● ABOUT THIS EXERCISE
Could the entries below be retyped exactly and in full?

*** Opening of DATA PROVIDED ***

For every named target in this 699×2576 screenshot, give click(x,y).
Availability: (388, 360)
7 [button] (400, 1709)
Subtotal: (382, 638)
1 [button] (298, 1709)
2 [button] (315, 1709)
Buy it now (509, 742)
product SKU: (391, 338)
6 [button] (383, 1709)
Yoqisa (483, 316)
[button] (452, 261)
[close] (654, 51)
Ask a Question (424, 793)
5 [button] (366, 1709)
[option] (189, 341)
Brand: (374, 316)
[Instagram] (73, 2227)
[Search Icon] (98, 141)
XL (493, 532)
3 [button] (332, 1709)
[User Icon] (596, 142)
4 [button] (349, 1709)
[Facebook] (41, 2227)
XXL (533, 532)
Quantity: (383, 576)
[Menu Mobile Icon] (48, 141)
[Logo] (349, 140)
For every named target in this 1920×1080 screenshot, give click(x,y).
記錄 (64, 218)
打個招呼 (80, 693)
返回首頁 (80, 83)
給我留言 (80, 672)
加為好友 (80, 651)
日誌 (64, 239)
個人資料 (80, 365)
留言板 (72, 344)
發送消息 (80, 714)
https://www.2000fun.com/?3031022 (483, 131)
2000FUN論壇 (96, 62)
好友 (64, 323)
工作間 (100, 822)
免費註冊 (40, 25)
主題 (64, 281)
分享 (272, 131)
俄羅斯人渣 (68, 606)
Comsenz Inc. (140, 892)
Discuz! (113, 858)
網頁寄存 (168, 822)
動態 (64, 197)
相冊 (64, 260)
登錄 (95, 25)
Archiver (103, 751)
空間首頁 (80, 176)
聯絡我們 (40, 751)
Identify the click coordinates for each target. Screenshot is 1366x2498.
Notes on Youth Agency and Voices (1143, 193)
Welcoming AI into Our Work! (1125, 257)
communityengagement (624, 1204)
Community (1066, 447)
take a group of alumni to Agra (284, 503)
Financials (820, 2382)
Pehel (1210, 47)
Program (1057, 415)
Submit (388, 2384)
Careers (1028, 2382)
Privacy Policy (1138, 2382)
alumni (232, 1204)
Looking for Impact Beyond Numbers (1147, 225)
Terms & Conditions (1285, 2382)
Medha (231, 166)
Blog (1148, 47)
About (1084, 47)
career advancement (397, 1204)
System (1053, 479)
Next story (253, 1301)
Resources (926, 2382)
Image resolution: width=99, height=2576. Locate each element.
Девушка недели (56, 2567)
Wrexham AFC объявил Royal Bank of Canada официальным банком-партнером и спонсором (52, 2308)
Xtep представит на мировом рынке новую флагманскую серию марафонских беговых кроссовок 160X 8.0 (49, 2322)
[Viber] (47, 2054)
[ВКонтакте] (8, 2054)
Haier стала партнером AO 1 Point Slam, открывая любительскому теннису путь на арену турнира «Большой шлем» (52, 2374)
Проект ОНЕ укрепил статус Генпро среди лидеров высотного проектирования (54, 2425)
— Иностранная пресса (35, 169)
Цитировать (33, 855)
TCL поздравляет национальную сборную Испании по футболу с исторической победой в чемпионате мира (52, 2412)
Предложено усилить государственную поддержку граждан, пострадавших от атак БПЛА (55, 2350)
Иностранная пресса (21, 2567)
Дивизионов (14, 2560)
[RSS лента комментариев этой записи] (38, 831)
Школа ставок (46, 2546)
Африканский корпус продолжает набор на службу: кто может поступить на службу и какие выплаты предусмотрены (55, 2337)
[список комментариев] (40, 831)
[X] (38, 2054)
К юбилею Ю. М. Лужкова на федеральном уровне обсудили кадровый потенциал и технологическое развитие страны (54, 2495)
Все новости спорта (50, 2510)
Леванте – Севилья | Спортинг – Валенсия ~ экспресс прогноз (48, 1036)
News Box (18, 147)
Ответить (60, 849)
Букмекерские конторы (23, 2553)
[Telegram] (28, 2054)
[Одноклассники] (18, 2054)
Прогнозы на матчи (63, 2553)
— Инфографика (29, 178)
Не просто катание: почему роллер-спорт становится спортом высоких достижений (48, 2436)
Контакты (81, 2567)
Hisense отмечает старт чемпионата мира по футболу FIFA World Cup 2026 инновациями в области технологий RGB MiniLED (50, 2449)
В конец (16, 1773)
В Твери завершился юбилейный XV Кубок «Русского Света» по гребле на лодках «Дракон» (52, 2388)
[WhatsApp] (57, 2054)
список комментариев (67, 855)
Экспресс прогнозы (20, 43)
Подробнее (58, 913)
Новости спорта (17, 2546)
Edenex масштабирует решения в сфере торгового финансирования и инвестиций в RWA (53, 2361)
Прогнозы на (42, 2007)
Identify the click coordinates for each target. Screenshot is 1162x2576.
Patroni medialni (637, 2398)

*** Close of DATA PROVIDED ***

● OUTPUT FOR THIS EXERCISE
For every named target in this 699×2576 screenshot, give click(x,y).
Availability: (388, 360)
7 [button] (400, 1709)
Subtotal: (382, 638)
1 [button] (298, 1709)
2 [button] (315, 1709)
Buy it now (509, 742)
product SKU: (391, 338)
6 [button] (383, 1709)
Yoqisa (483, 316)
[button] (452, 261)
[close] (654, 51)
Ask a Question (424, 793)
5 [button] (366, 1709)
[option] (189, 341)
Brand: (374, 316)
[Instagram] (73, 2227)
[Search Icon] (98, 141)
XL (493, 532)
3 [button] (332, 1709)
[User Icon] (596, 142)
4 [button] (349, 1709)
[Facebook] (41, 2227)
XXL (533, 532)
Quantity: (383, 576)
[Menu Mobile Icon] (48, 141)
[Logo] (349, 140)
For every named target in this 1920×1080 screenshot, give click(x,y).
記錄 (64, 218)
打個招呼 (80, 693)
返回首頁 (80, 83)
給我留言 (80, 672)
加為好友 (80, 651)
日誌 (64, 239)
個人資料 (80, 365)
留言板 (72, 344)
發送消息 (80, 714)
https://www.2000fun.com/?3031022 (483, 131)
2000FUN論壇 (96, 62)
好友 (64, 323)
工作間 (100, 822)
免費註冊 (40, 25)
主題 (64, 281)
分享 (272, 131)
俄羅斯人渣 (68, 606)
Comsenz Inc. (140, 892)
Discuz! (113, 858)
網頁寄存 (168, 822)
動態 (64, 197)
相冊 (64, 260)
登錄 (95, 25)
Archiver (103, 751)
空間首頁 (80, 176)
聯絡我們 (40, 751)
Identify the click coordinates for each target. Screenshot is 1366x2498.
Notes on Youth Agency and Voices (1143, 193)
Welcoming AI into Our Work! (1125, 257)
communityengagement (624, 1204)
Community (1066, 447)
take a group of alumni to Agra (284, 503)
Financials (820, 2382)
Pehel (1210, 47)
Program (1057, 415)
Submit (388, 2384)
Careers (1028, 2382)
Privacy Policy (1138, 2382)
alumni (232, 1204)
Looking for Impact Beyond Numbers (1147, 225)
Terms & Conditions (1285, 2382)
Medha (231, 166)
Blog (1148, 47)
About (1084, 47)
career advancement (397, 1204)
System (1053, 479)
Next story (253, 1301)
Resources (926, 2382)
Image resolution: width=99, height=2576. Locate each element.
Девушка недели (56, 2567)
Wrexham AFC объявил Royal Bank of Canada официальным банком-партнером и спонсором (52, 2308)
Xtep представит на мировом рынке новую флагманскую серию марафонских беговых кроссовок 160X 8.0 (49, 2322)
[Viber] (47, 2054)
[ВКонтакте] (8, 2054)
Haier стала партнером AO 1 Point Slam, открывая любительскому теннису путь на арену турнира «Большой шлем» (52, 2374)
Проект ОНЕ укрепил статус Генпро среди лидеров высотного проектирования (54, 2425)
— Иностранная пресса (35, 169)
Цитировать (33, 855)
TCL поздравляет национальную сборную Испании по футболу с исторической победой в чемпионате мира (52, 2412)
Предложено усилить государственную поддержку граждан, пострадавших от атак БПЛА (55, 2350)
Иностранная пресса (21, 2567)
Дивизионов (14, 2560)
[RSS лента комментариев этой записи] (38, 831)
Школа ставок (46, 2546)
Африканский корпус продолжает набор на службу: кто может поступить на службу и какие выплаты предусмотрены (55, 2337)
[список комментариев] (40, 831)
[X] (38, 2054)
К юбилею Ю. М. Лужкова на федеральном уровне обсудили кадровый потенциал и технологическое развитие страны (54, 2495)
Все новости спорта (50, 2510)
Леванте – Севилья | Спортинг – Валенсия ~ экспресс прогноз (48, 1036)
News Box (18, 147)
Ответить (60, 849)
Букмекерские конторы (23, 2553)
[Telegram] (28, 2054)
[Одноклассники] (18, 2054)
Прогнозы на матчи (63, 2553)
— Инфографика (29, 178)
Не просто катание: почему роллер-спорт становится спортом высоких достижений (48, 2436)
Контакты (81, 2567)
Hisense отмечает старт чемпионата мира по футболу FIFA World Cup 2026 инновациями в области технологий RGB MiniLED (50, 2449)
В конец (16, 1773)
В Твери завершился юбилейный XV Кубок «Русского Света» по гребле на лодках «Дракон» (52, 2388)
[WhatsApp] (57, 2054)
список комментариев (67, 855)
Экспресс прогнозы (20, 43)
Подробнее (58, 913)
Новости спорта (17, 2546)
Edenex масштабирует решения в сфере торгового финансирования и инвестиций в RWA (53, 2361)
Прогнозы на (42, 2007)
Identify the click coordinates for each target. Screenshot is 1162x2576.
Patroni medialni (637, 2398)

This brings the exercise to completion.